◆ **TO BE DONE**: Recast the data below as a numbered list with one line per entry, skipping any blank lines. Leave the pictures out.

--- --- ---

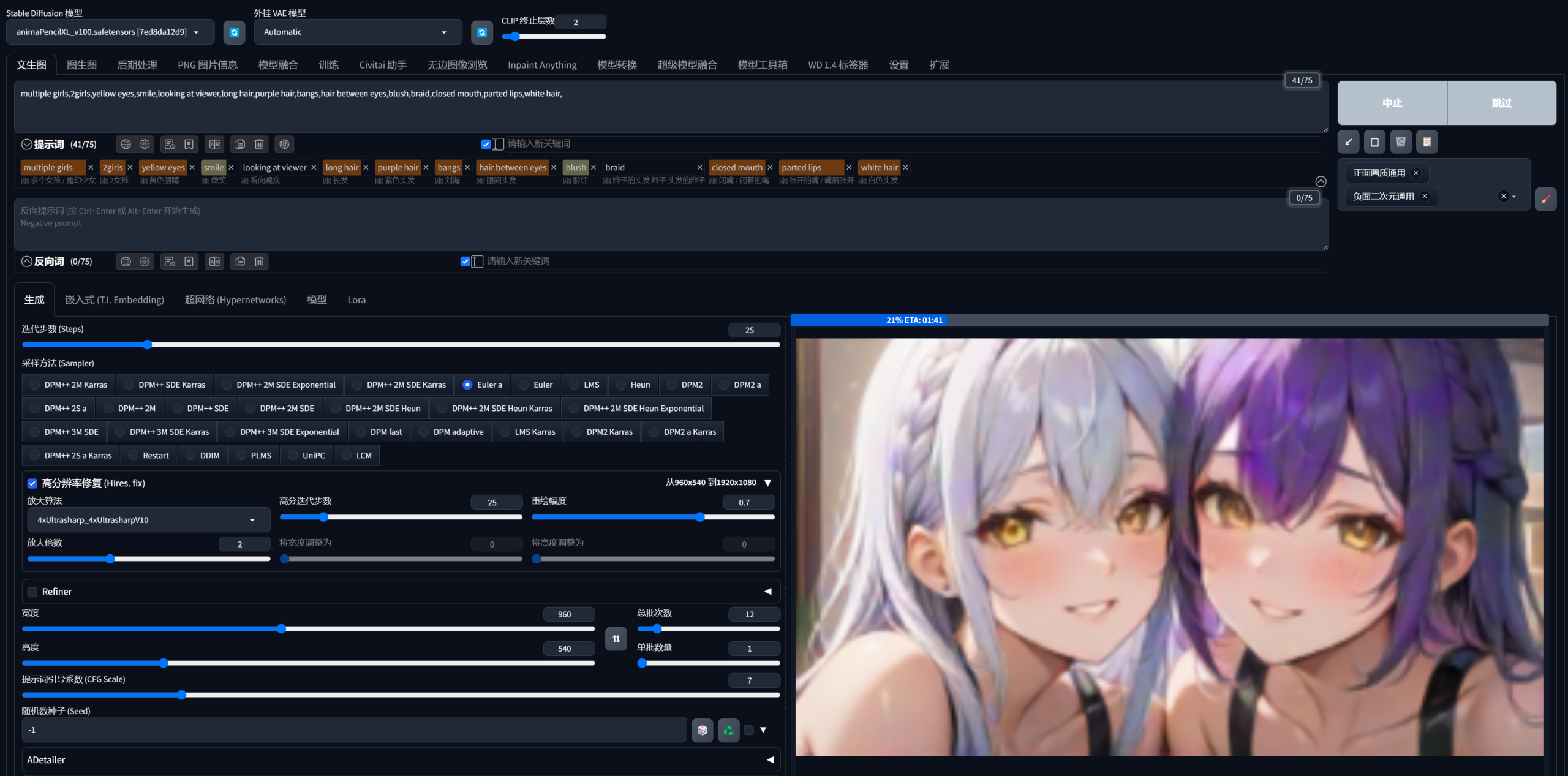Switch to the 图生图 tab
1568x776 pixels.
point(81,65)
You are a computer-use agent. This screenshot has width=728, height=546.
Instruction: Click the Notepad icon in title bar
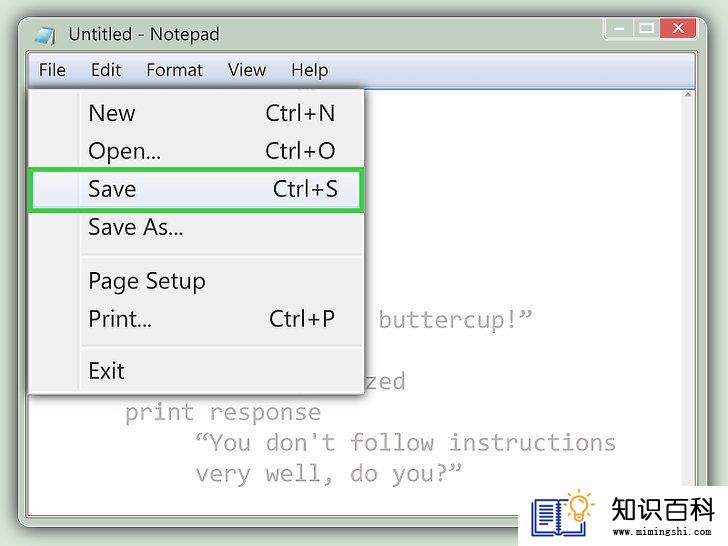46,36
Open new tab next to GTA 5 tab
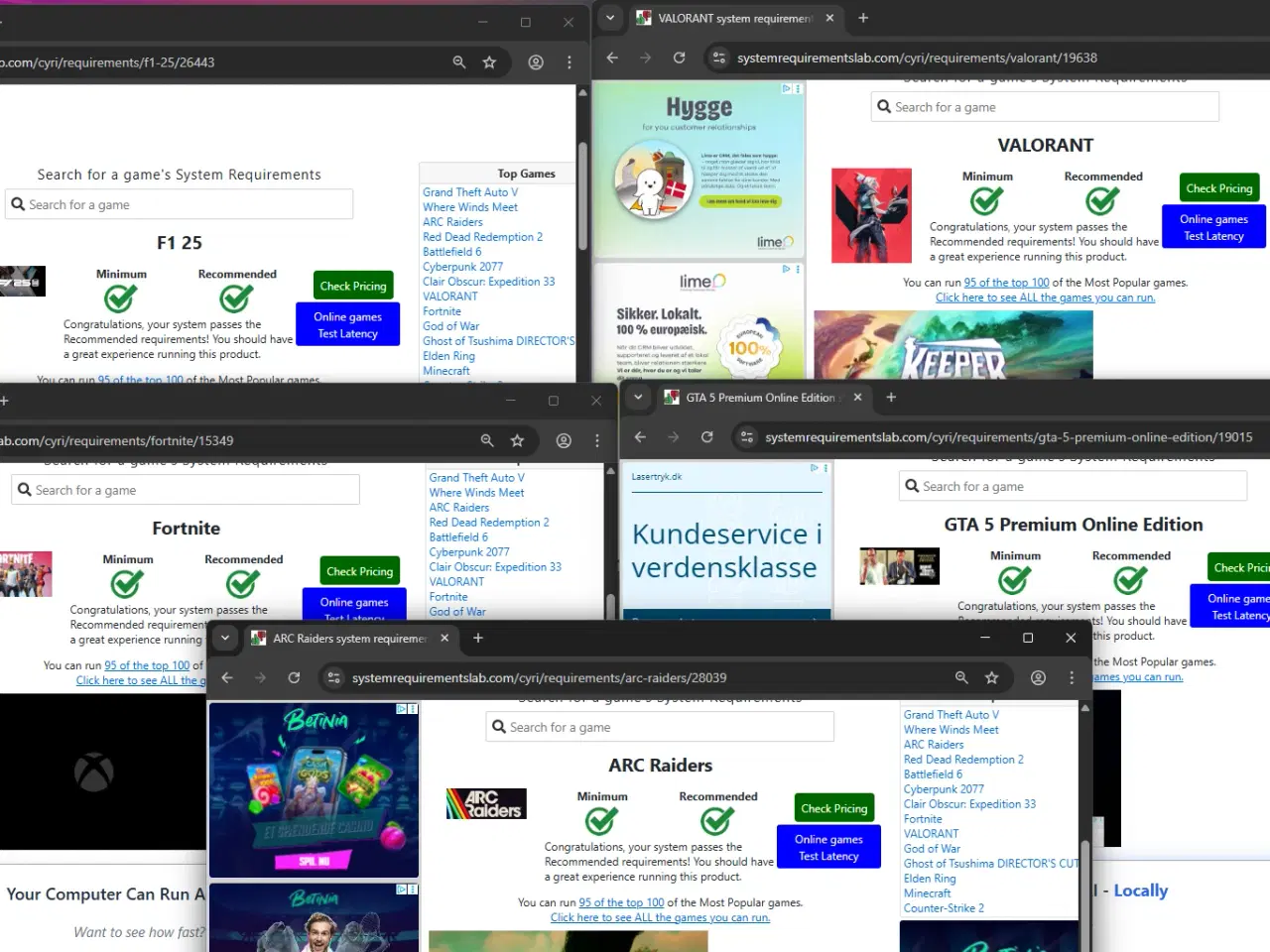Screen dimensions: 1270x952 (891, 398)
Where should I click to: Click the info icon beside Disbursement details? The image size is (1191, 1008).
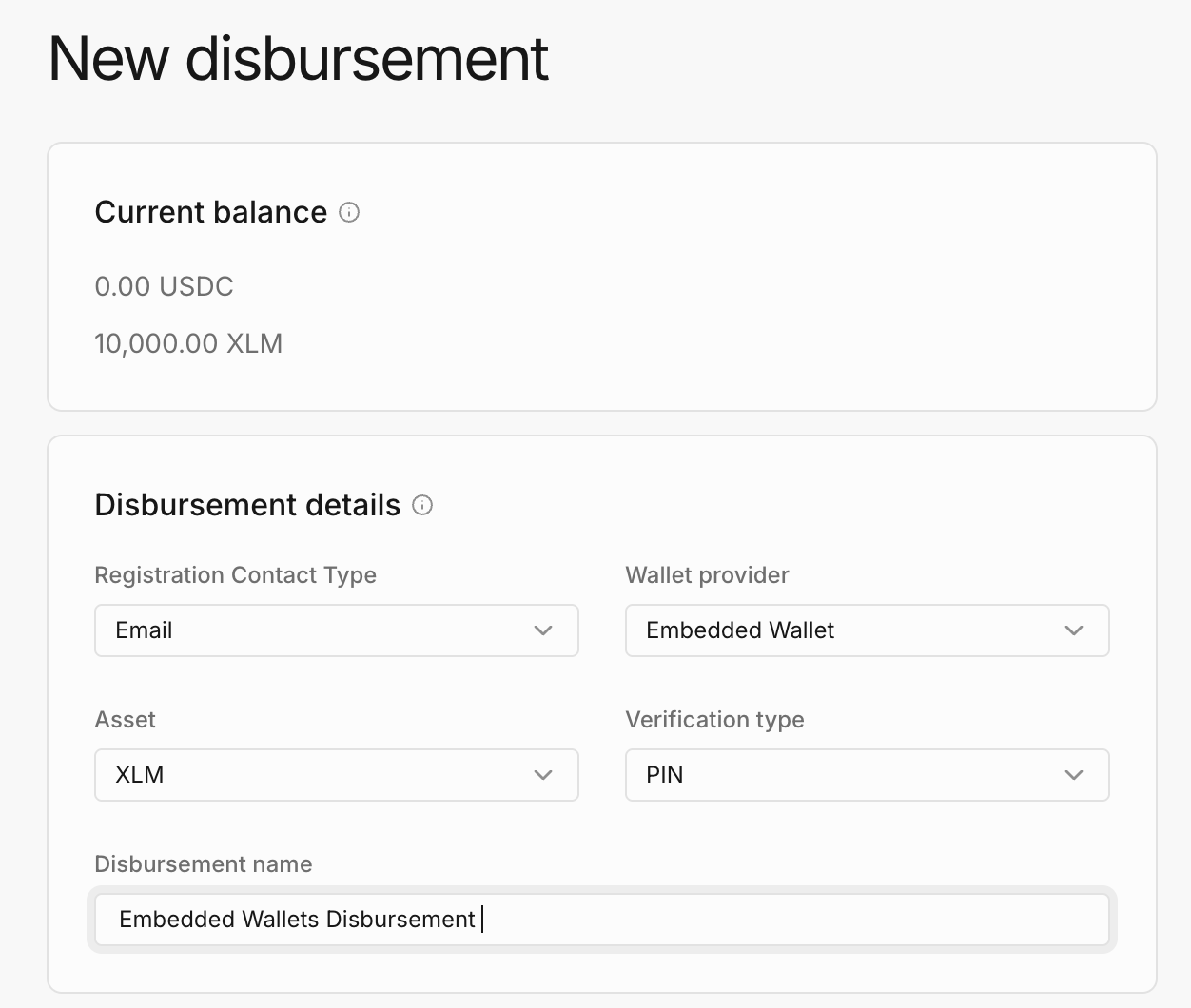point(422,506)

--- --- ---

◆ **RESULT OF THE TASK**:
1. Switch to the 图生图 tab
2. 1568x776 pixels.
3. point(81,65)
4. You are a computer-use agent. This screenshot has width=728, height=546.
5. Instruction: Click the Notepad icon in title bar
6. 46,36
7. Open new tab next to GTA 5 tab
8. Screen dimensions: 1270x952 (891, 398)
9. Where should I click to: Click the info icon beside Disbursement details? The image size is (1191, 1008).
10. point(422,506)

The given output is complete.